§ GOAL
Set out as a numbered list everything in the material below from the line containing "This screenshot has" down to and including the line containing "click(x=452, y=123)", skipping blank lines. Leave the pictures out of your answer.

# Start of LISTING

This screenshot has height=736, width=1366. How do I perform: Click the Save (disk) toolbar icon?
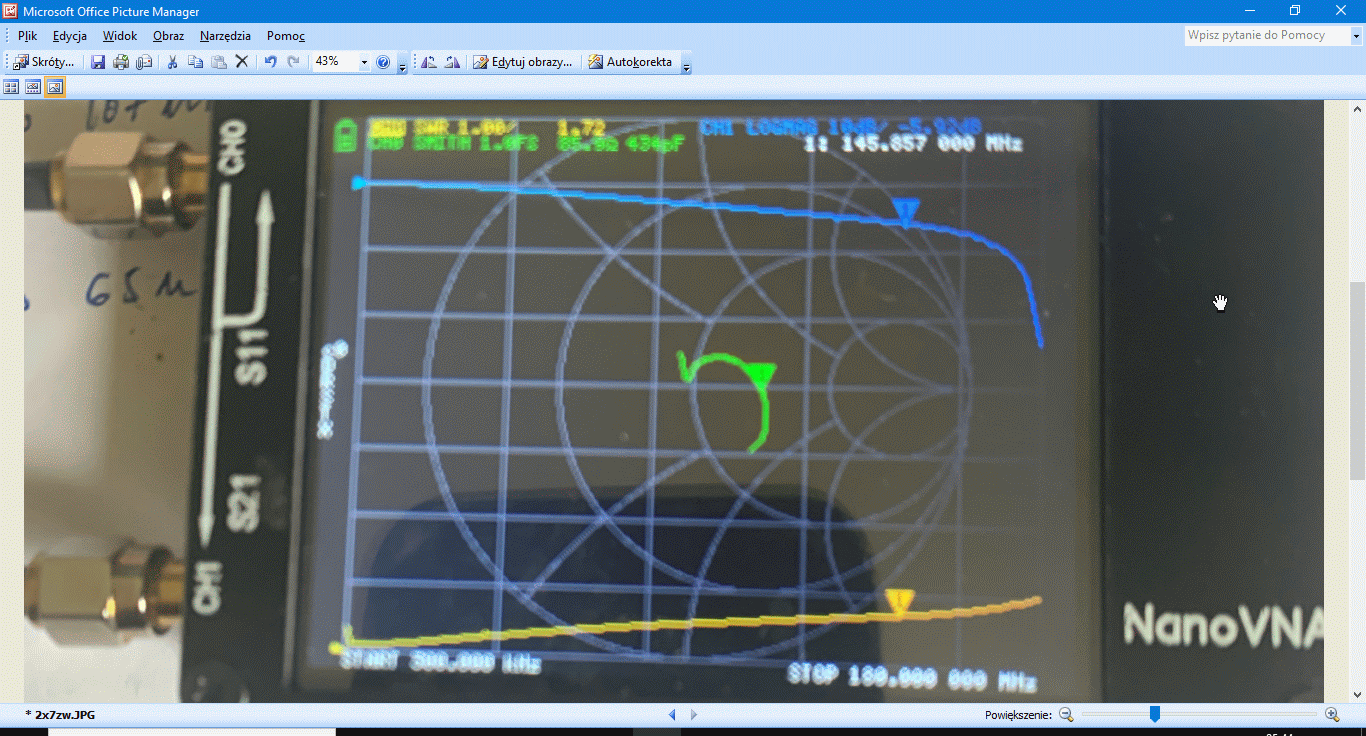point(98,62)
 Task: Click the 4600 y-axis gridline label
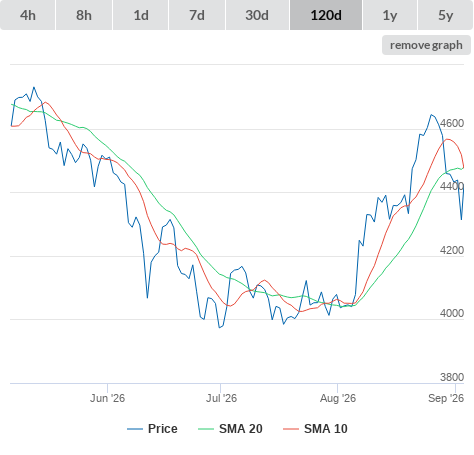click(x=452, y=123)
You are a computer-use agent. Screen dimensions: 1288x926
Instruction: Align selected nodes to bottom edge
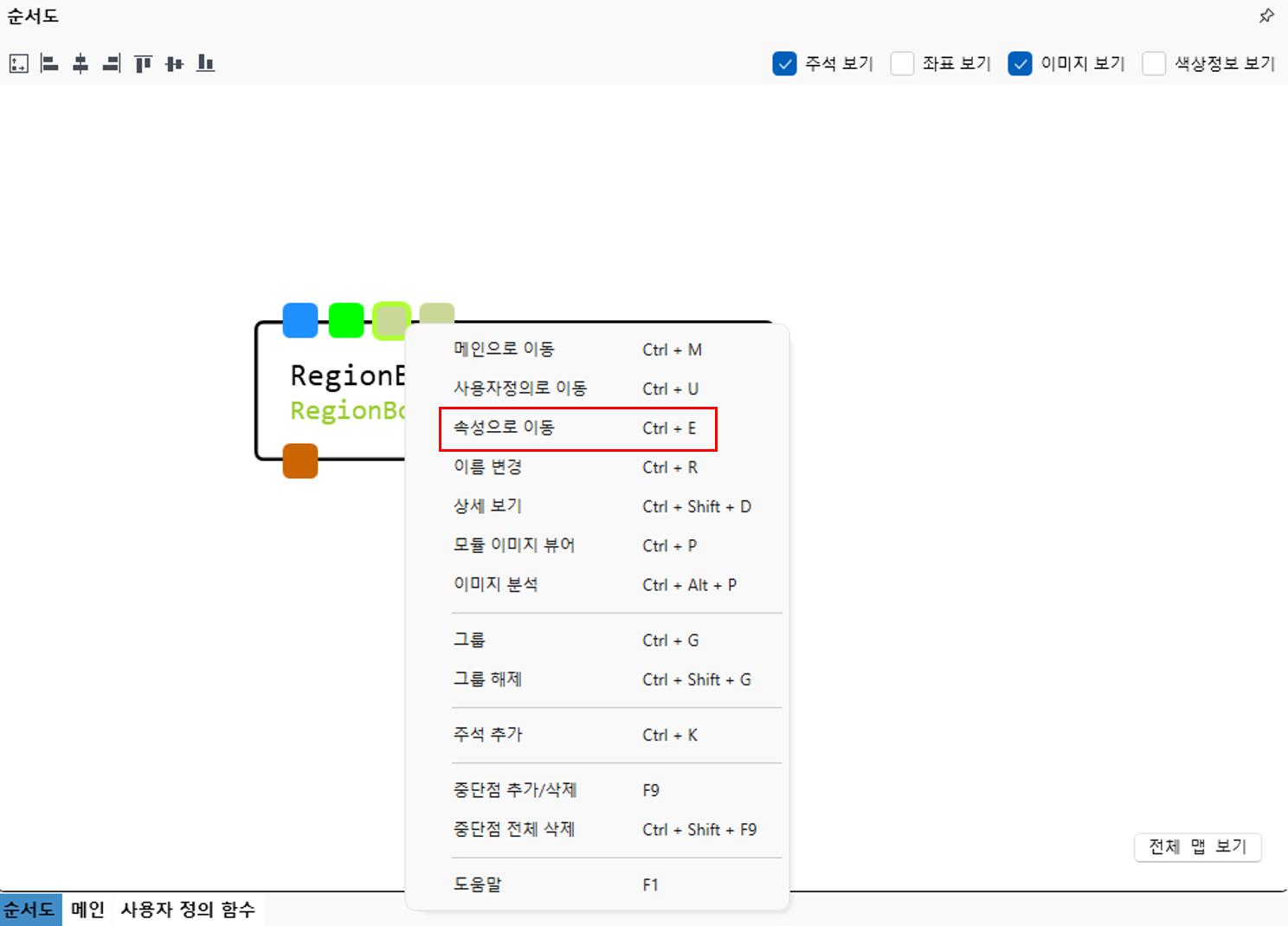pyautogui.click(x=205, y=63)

# End of LISTING
# Start of LISTING

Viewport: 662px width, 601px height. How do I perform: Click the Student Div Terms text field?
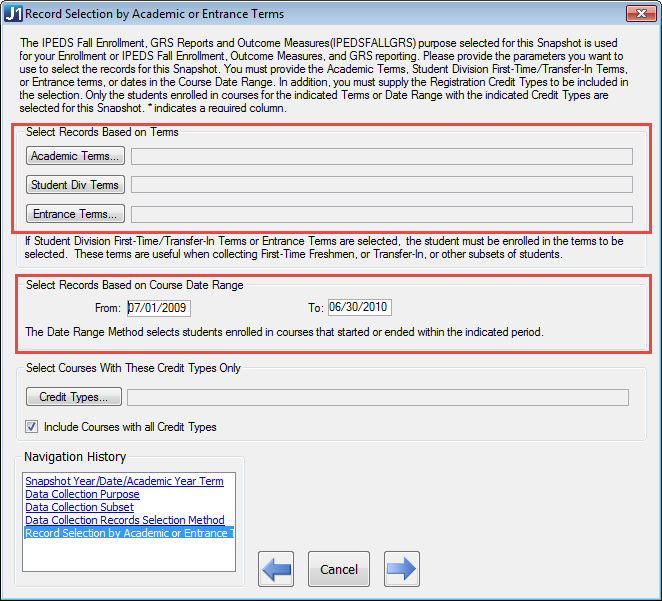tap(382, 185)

# End of LISTING

§ OUTPUT FOR THIS TASK
1. This screenshot has height=736, width=1366. How do I perform: Click the Save (disk) toolbar icon?
2. point(98,62)
3.  Task: Click the 4600 y-axis gridline label
4. click(x=452, y=123)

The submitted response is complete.